## [Exercise goal]
Return each line of the data that follows exactly as it reads.

Collected data

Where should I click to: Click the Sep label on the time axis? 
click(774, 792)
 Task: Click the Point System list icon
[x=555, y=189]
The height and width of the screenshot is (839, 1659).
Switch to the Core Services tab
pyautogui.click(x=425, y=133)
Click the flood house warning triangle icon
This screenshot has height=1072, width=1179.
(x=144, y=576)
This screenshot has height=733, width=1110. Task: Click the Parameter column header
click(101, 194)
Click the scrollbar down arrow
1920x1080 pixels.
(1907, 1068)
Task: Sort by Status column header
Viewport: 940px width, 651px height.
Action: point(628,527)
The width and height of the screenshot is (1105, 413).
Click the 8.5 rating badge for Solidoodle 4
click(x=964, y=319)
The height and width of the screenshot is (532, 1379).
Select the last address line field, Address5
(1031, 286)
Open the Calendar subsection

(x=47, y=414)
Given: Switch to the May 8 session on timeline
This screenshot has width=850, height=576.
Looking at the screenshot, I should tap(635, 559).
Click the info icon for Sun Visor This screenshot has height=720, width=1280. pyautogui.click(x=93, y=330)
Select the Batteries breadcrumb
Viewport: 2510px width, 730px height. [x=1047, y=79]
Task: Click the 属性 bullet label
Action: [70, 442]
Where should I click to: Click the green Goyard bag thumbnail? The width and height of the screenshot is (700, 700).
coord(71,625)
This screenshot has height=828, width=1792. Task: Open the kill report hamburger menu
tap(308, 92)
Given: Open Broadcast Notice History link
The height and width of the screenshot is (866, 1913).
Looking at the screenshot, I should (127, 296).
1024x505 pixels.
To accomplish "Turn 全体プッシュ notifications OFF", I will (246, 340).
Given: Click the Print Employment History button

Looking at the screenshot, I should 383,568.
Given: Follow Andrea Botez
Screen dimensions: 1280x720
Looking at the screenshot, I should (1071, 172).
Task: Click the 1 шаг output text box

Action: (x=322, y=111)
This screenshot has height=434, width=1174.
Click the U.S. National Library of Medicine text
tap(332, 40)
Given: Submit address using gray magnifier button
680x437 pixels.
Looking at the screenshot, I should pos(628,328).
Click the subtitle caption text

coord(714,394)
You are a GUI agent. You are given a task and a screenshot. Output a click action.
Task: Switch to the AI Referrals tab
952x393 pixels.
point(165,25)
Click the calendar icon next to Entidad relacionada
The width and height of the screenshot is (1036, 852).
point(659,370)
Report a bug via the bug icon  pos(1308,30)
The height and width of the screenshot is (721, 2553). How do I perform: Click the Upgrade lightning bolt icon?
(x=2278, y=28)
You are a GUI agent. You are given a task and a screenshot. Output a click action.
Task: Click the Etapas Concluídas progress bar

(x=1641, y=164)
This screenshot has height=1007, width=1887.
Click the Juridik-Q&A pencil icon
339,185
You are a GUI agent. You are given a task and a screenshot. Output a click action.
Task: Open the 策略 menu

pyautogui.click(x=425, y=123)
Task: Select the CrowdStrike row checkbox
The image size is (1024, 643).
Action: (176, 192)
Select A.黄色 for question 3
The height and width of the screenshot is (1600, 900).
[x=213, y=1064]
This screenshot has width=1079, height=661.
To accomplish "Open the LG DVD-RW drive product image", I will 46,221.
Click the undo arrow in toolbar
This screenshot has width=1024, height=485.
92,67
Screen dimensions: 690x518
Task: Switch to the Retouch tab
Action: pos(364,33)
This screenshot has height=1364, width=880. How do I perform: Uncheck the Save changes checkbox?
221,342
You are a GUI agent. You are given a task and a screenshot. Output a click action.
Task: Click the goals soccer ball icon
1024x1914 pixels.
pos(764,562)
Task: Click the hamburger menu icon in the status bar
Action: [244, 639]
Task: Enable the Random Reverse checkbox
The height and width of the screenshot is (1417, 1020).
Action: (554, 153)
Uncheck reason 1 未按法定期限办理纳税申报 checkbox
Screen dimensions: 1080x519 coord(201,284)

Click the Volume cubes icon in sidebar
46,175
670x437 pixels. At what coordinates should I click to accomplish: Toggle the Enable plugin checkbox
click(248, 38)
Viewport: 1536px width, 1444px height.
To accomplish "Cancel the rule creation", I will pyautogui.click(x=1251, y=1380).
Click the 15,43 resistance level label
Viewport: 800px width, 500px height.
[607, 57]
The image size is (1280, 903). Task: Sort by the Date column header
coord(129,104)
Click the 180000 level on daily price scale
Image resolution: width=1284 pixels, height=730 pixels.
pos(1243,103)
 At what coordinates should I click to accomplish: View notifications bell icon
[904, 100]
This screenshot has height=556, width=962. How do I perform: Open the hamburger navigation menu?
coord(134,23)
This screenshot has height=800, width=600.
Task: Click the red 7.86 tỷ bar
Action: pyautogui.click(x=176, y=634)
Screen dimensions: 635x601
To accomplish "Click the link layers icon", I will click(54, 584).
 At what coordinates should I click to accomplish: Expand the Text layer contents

## [Exercise solution]
Where should I click to: Click the Sep label on the time axis? 
click(774, 792)
 Task: Click the Point System list icon
[x=555, y=189]
The height and width of the screenshot is (839, 1659).
Switch to the Core Services tab
pyautogui.click(x=425, y=133)
Click the flood house warning triangle icon
This screenshot has height=1072, width=1179.
(x=144, y=576)
This screenshot has height=733, width=1110. Task: Click the Parameter column header
click(101, 194)
Click the scrollbar down arrow
1920x1080 pixels.
(1907, 1068)
Task: Sort by Status column header
Viewport: 940px width, 651px height.
Action: point(628,527)
The width and height of the screenshot is (1105, 413).
Click the 8.5 rating badge for Solidoodle 4
click(x=964, y=319)
The height and width of the screenshot is (532, 1379).
Select the last address line field, Address5
(1031, 286)
Open the Calendar subsection

(x=47, y=414)
Given: Switch to the May 8 session on timeline
This screenshot has width=850, height=576.
Looking at the screenshot, I should tap(635, 559).
Click the info icon for Sun Visor This screenshot has height=720, width=1280. pyautogui.click(x=93, y=330)
Select the Batteries breadcrumb
Viewport: 2510px width, 730px height. [x=1047, y=79]
Task: Click the 属性 bullet label
Action: [70, 442]
Where should I click to: Click the green Goyard bag thumbnail? The width and height of the screenshot is (700, 700).
coord(71,625)
This screenshot has height=828, width=1792. Task: Open the kill report hamburger menu
tap(308, 92)
Given: Open Broadcast Notice History link
The height and width of the screenshot is (866, 1913).
Looking at the screenshot, I should (127, 296).
1024x505 pixels.
To accomplish "Turn 全体プッシュ notifications OFF", I will (246, 340).
Given: Click the Print Employment History button

Looking at the screenshot, I should 383,568.
Given: Follow Andrea Botez
Screen dimensions: 1280x720
Looking at the screenshot, I should (1071, 172).
Task: Click the 1 шаг output text box

Action: (x=322, y=111)
This screenshot has height=434, width=1174.
Click the U.S. National Library of Medicine text
tap(332, 40)
Given: Submit address using gray magnifier button
680x437 pixels.
Looking at the screenshot, I should pos(628,328).
Click the subtitle caption text

coord(714,394)
You are a GUI agent. You are given a task and a screenshot. Output a click action.
Task: Switch to the AI Referrals tab
952x393 pixels.
point(165,25)
Click the calendar icon next to Entidad relacionada
The width and height of the screenshot is (1036, 852).
point(659,370)
Report a bug via the bug icon  pos(1308,30)
The height and width of the screenshot is (721, 2553). How do I perform: Click the Upgrade lightning bolt icon?
(x=2278, y=28)
You are a GUI agent. You are given a task and a screenshot. Output a click action.
Task: Click the Etapas Concluídas progress bar

(x=1641, y=164)
This screenshot has height=1007, width=1887.
Click the Juridik-Q&A pencil icon
339,185
You are a GUI agent. You are given a task and a screenshot. Output a click action.
Task: Open the 策略 menu

pyautogui.click(x=425, y=123)
Task: Select the CrowdStrike row checkbox
The image size is (1024, 643).
Action: (176, 192)
Select A.黄色 for question 3
The height and width of the screenshot is (1600, 900).
[x=213, y=1064]
This screenshot has width=1079, height=661.
To accomplish "Open the LG DVD-RW drive product image", I will 46,221.
Click the undo arrow in toolbar
This screenshot has width=1024, height=485.
92,67
Screen dimensions: 690x518
Task: Switch to the Retouch tab
Action: pos(364,33)
This screenshot has height=1364, width=880. How do I perform: Uncheck the Save changes checkbox?
221,342
You are a GUI agent. You are given a task and a screenshot. Output a click action.
Task: Click the goals soccer ball icon
1024x1914 pixels.
pos(764,562)
Task: Click the hamburger menu icon in the status bar
Action: [244, 639]
Task: Enable the Random Reverse checkbox
The height and width of the screenshot is (1417, 1020).
Action: (554, 153)
Uncheck reason 1 未按法定期限办理纳税申报 checkbox
Screen dimensions: 1080x519 coord(201,284)

Click the Volume cubes icon in sidebar
46,175
670x437 pixels. At what coordinates should I click to accomplish: Toggle the Enable plugin checkbox
click(248, 38)
Viewport: 1536px width, 1444px height.
To accomplish "Cancel the rule creation", I will pyautogui.click(x=1251, y=1380).
Click the 15,43 resistance level label
Viewport: 800px width, 500px height.
[607, 57]
The image size is (1280, 903). Task: Sort by the Date column header
coord(129,104)
Click the 180000 level on daily price scale
Image resolution: width=1284 pixels, height=730 pixels.
pos(1243,103)
 At what coordinates should I click to accomplish: View notifications bell icon
[904, 100]
This screenshot has height=556, width=962. How do I perform: Open the hamburger navigation menu?
coord(134,23)
This screenshot has height=800, width=600.
Task: Click the red 7.86 tỷ bar
Action: pyautogui.click(x=176, y=634)
Screen dimensions: 635x601
To accomplish "Click the link layers icon", I will click(54, 584).
 At what coordinates should I click to accomplish: Expand the Text layer contents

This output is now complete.